Excerpted text:
It does not backup the token.

After the backup, if you have an SD card laying around, you can flash it with RaspiOS Lite and install K3s. Then, you can restore the database and the token.

1rsync -av <src>/db/ <dst>:/var/lib/rancher/k3s/server/db/
2rsync -av <src>/token <dst>:/var/lib/rancher/k3s/server/token
3chown -R root:root /var/lib/rancher/k3s/server/db

Post-mortem of the crash 🔗

Summary 🔗

First, the crash didn't happen immediately but after two days of a working cluster. The crash was actually almost invisible and was "accumulating" over time.

The crash was caused by a corrupted SQLite database, possibly due to a permission issue (it was pi:pi...), or a CPU overload.

Leadup 🔗

The first symptom was that the backups were bigger than usual. 53.89 MB (compressed), then 80.51 MB, then 228.3 MB.

Problem A:
In the K3s crash post-mortem, what caused the crash?
Problem B:
Shorten the paragraph of the K3s crash post-mortem that begins "After the backup, if you have an SD card" into one brief sentence.
Problem C:
Write the next few sentences of the K3s crash post-mortem, picking up after its last line.

Supplied data:
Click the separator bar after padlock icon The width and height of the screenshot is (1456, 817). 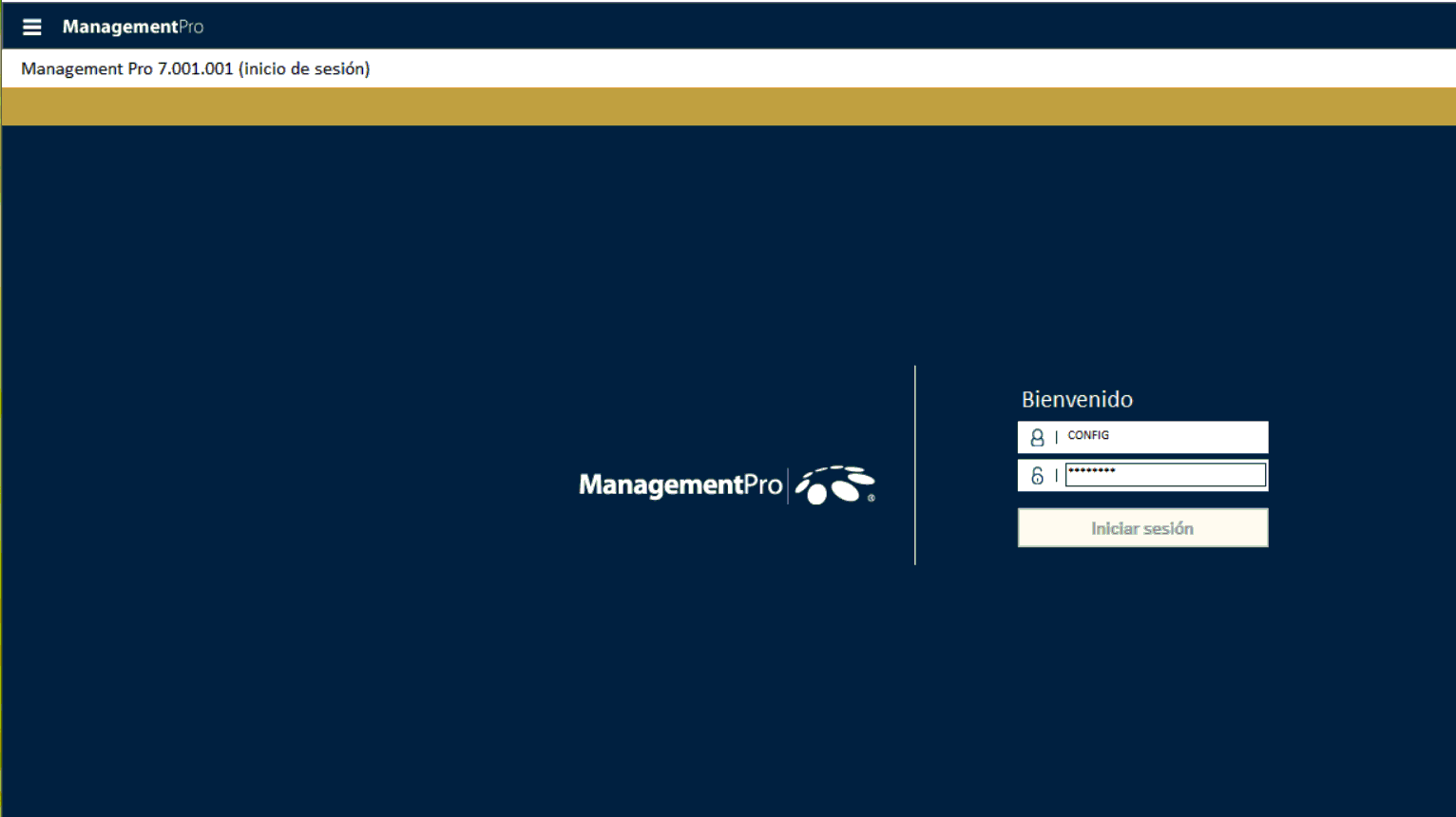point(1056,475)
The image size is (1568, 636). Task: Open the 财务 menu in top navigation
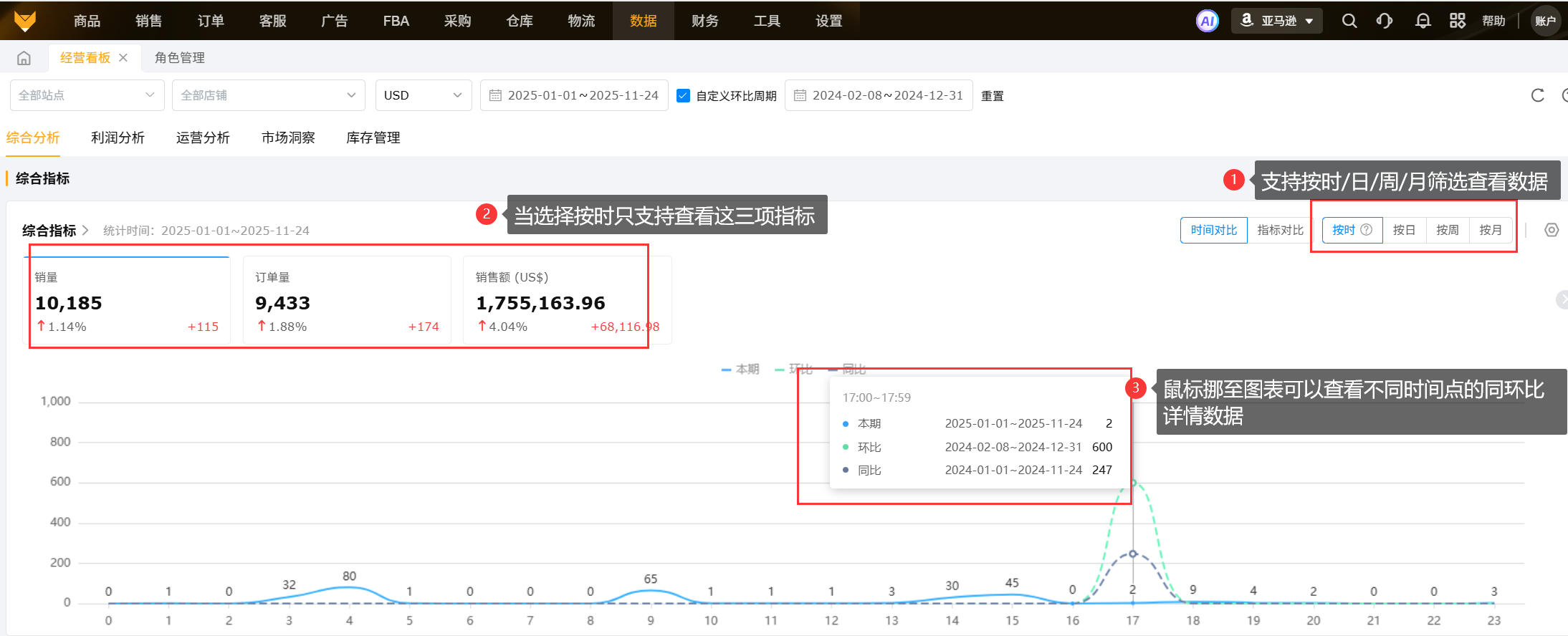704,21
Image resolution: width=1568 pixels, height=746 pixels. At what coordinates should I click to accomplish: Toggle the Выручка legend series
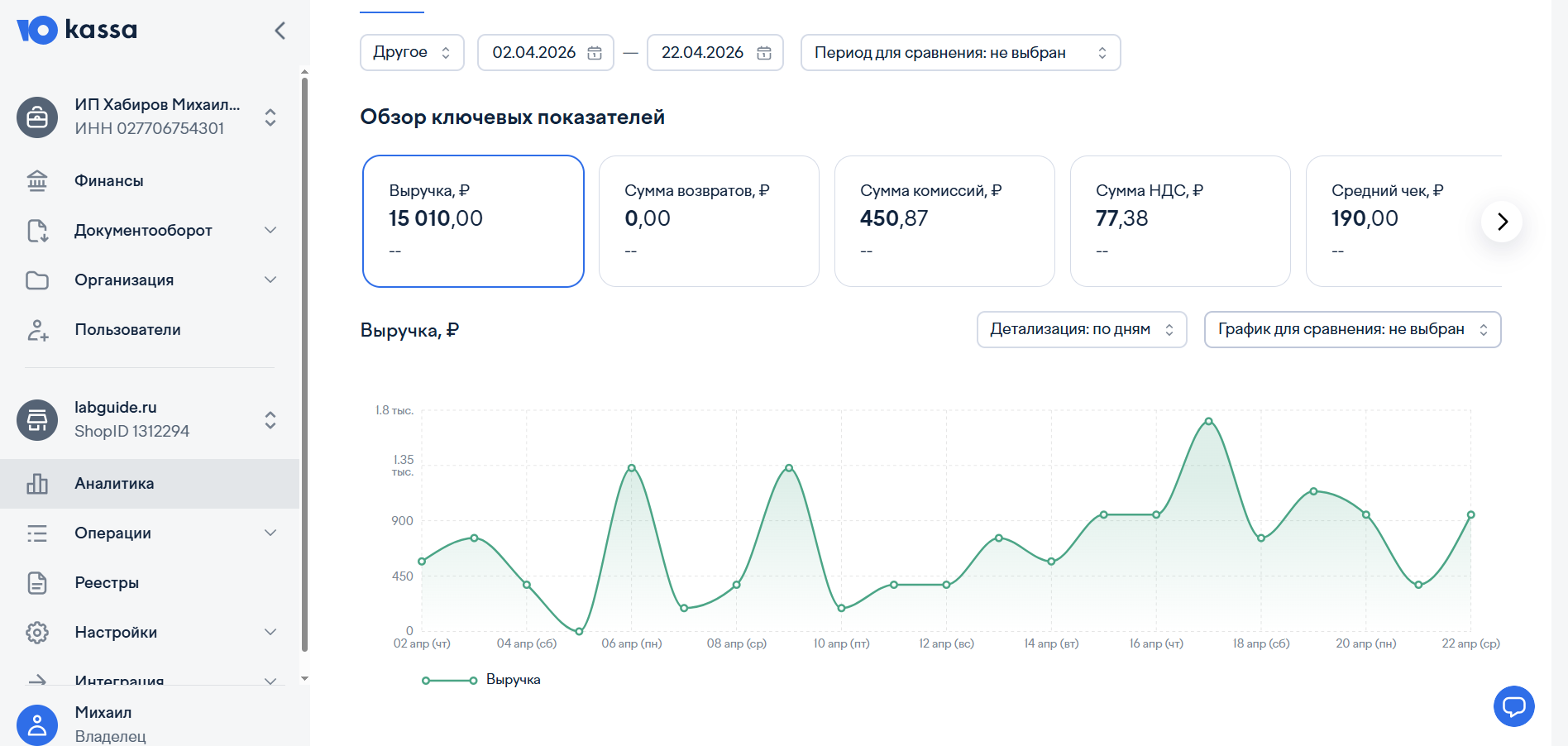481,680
==
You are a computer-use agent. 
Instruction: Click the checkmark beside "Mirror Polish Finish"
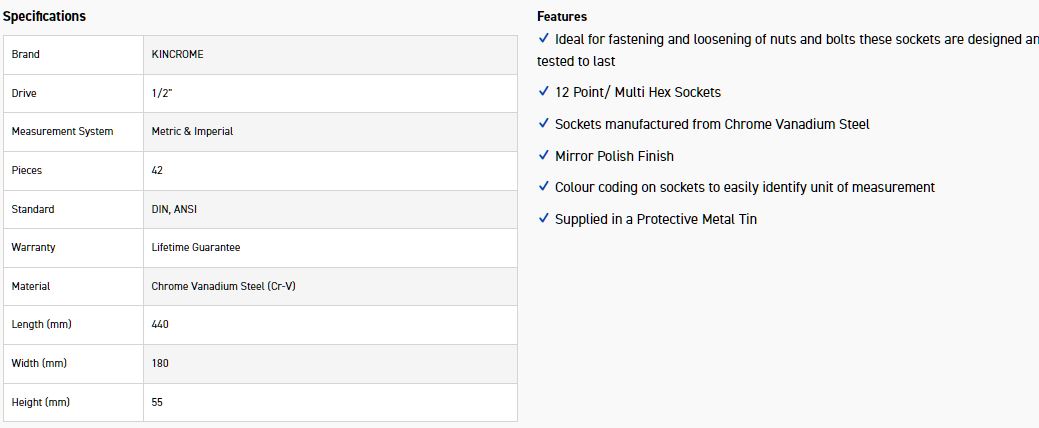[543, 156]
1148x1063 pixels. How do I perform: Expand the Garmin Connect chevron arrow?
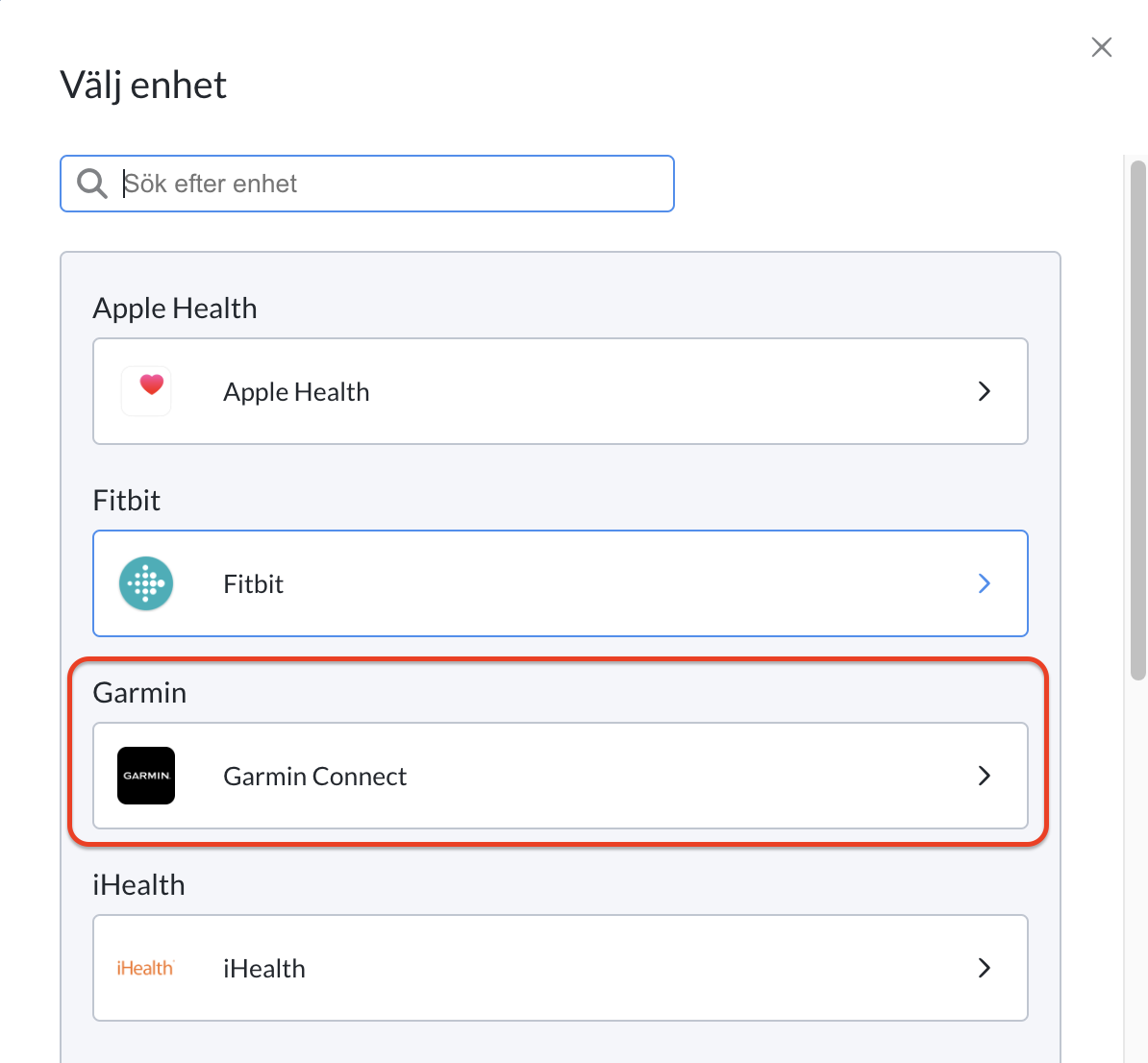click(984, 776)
==
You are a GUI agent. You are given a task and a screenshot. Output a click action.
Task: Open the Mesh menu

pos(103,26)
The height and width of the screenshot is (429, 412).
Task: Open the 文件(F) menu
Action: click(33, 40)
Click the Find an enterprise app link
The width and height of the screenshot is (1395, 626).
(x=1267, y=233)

Answer A:
A corrupted SQLite database, possibly due to a permission issue or a CPU overload.

Answer B:
After backing up, flash a spare SD card with RaspiOS Lite, install K3s, and restore the database and token.

Answer C:
The second symptom was the controller was beginning to be unresponsive. Scheduling was slow and metrics didn't reach the Prometheus server. At this point, the visibility was beginning to be low.

The third symptom was high CPU usage.

The fourth symptom was the logs having issues with sqlite: "Slow SQL". You know you're in trouble when you see this.

Detection 🔗

If you have proper alerts set up, you would have been immediately alerted as the CPU is being overloaded:

The question is: "Is it a simple burst? Or is it really being overloaded?". And so, I checked.

Recovery 🔗

First, Grafana... which shows nothing, weird.

Then, htop, which shows k3s server taking half of the CPU. Huh, maybe it's because there too many pods on the controller?

Finally, I drain and cordon the controller. k3s server was still high, and by checking syslogs... it was weirder.

So, I did a health check on the SQLite database:

1sqlite3 state.db "PRAGMA integrity_check"

which fails: Error: database disk image is malformed.

Testing recovering the DB:

1sqlite3 broken.db ".recover" | sqlite3 new.db
2# And
3sqlite3 mydata.db ".dump" | sqlite3 new.db

which fail!

At this point, I had no choice but to restore a backup of the DB... which works!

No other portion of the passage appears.